TASKS TO COMPLETE:
- a) In the article below on the Falun Gong pamphlet, condense the paragraph beginning "After lengthy deliberations trying to understand" into a short bulleted list that keeps its main facts.
- b) Quote the part of the article on the Falun Gong pamphlet starting with "After lengthy deliberations" and going on through "was also revoked.".

PROVIDED PASSAGE:

A woman signed up for a Falun Gong pamphlet, and her grandson and daughter were punished severely ten years later.
In August this year, Zhou Xuewen (pseudonym) from Tangshan city in Hebei applied to join the Chinese army. After a medical examination determined him fit for service, the investigation of his political record uncovered that his name was on a list of Falun Gong – a banned Chinese non-Christian religious movement – and thus, he could not enlist.
The family was deeply shocked since they had not had any connections with Falun Gong. Even the bribe of 30,000 RMB that the family had given before to the head of the Armed Forces Department to ensure that Zhou Xuewen would be assigned a good position in the army did not help to clarify the matter.
After lengthy deliberations trying to understand what had happened, Zhou Xuewen’s grandmother remembered that over ten years ago, she was taking a walk with her grandson and saw a Falun Gong practitioner preaching on the street. Without too much thought, she put down her and Zhou Xuewen’s names on the list for Falun Gong’s promotional materials. The security director of their village discovered this matter later and reported their names to higher authorities.
After Zhou Xuewen has been prohibited from joining the army, his aunt’s eligibility to become a member of the Chinese Communist Party was also revoked.
Falun Gong has been banned, and its followers severely persecuted in China since 1996; the authorities describe it as the quintessential xie jiao (heterodox teaching). By 2006, some 100,000 members of the movement had been arrested, and many had died in jail because of torture or extra-judicial killings. The authorities have been accused of organ harvesting from living Falun Gong devotees in captivity or their murder to obtain organs for the flourishing international clandestine market.

DATASET EXCERPTS:
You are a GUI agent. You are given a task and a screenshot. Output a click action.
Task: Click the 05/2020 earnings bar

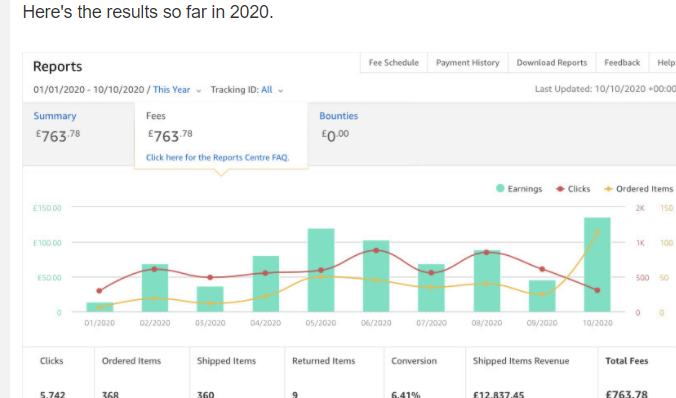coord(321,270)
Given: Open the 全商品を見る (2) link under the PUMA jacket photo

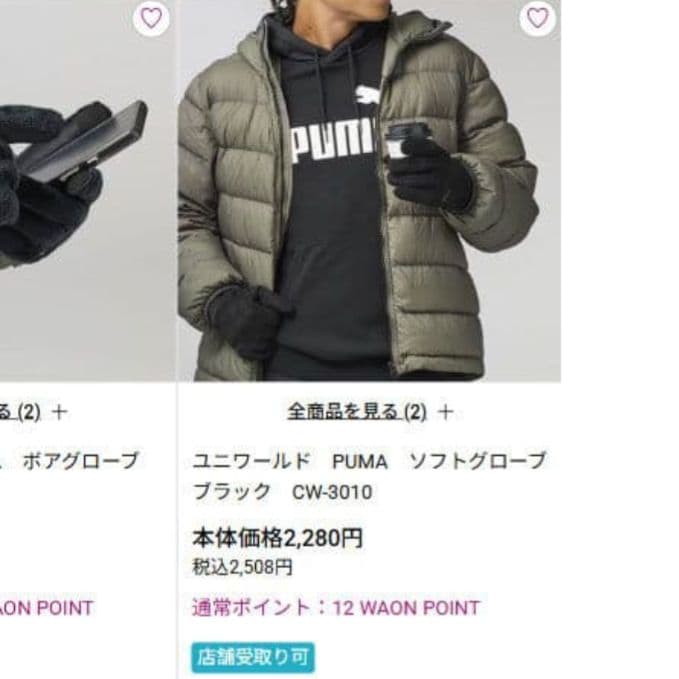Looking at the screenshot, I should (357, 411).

==

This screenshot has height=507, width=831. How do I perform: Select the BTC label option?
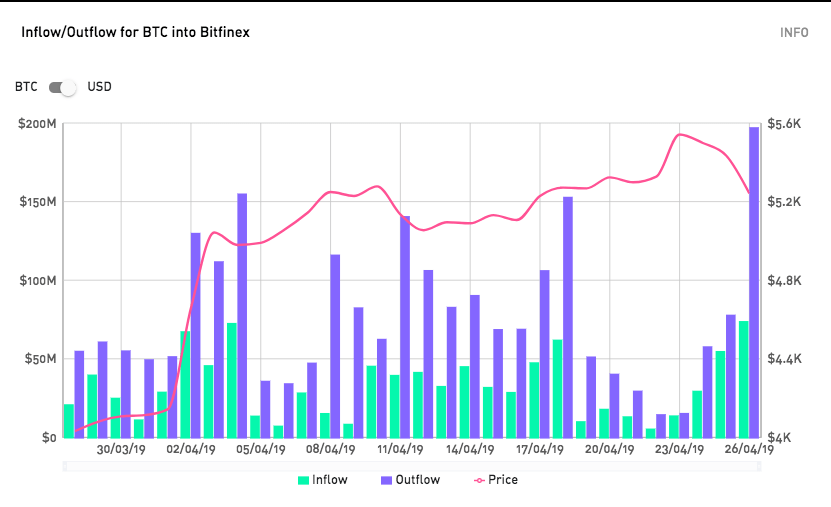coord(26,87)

SOLVED TASKS:
- a)
- After long reflection, Zhou Xuewen's grandmother recalled a walk with her grandson more than ten years earlier, when they saw a Falun Gong practitioner preaching on the street.
- Without much thought, she wrote her own name and Zhou Xuewen's on the list for Falun Gong's promotional materials.
- The village security director later discovered this and reported their names to higher authorities.

- b)
After lengthy deliberations trying to understand what had happened, Zhou Xuewen’s grandmother remembered that over ten years ago, she was taking a walk with her grandson and saw a Falun Gong practitioner preaching on the street. Without too much thought, she put down her and Zhou Xuewen’s names on the list for Falun Gong’s promotional materials. The security director of their village discovered this matter later and reported their names to higher authorities.
After Zhou Xuewen has been prohibited from joining the army, his aunt’s eligibility to become a member of the Chinese Communist Party was also revoked.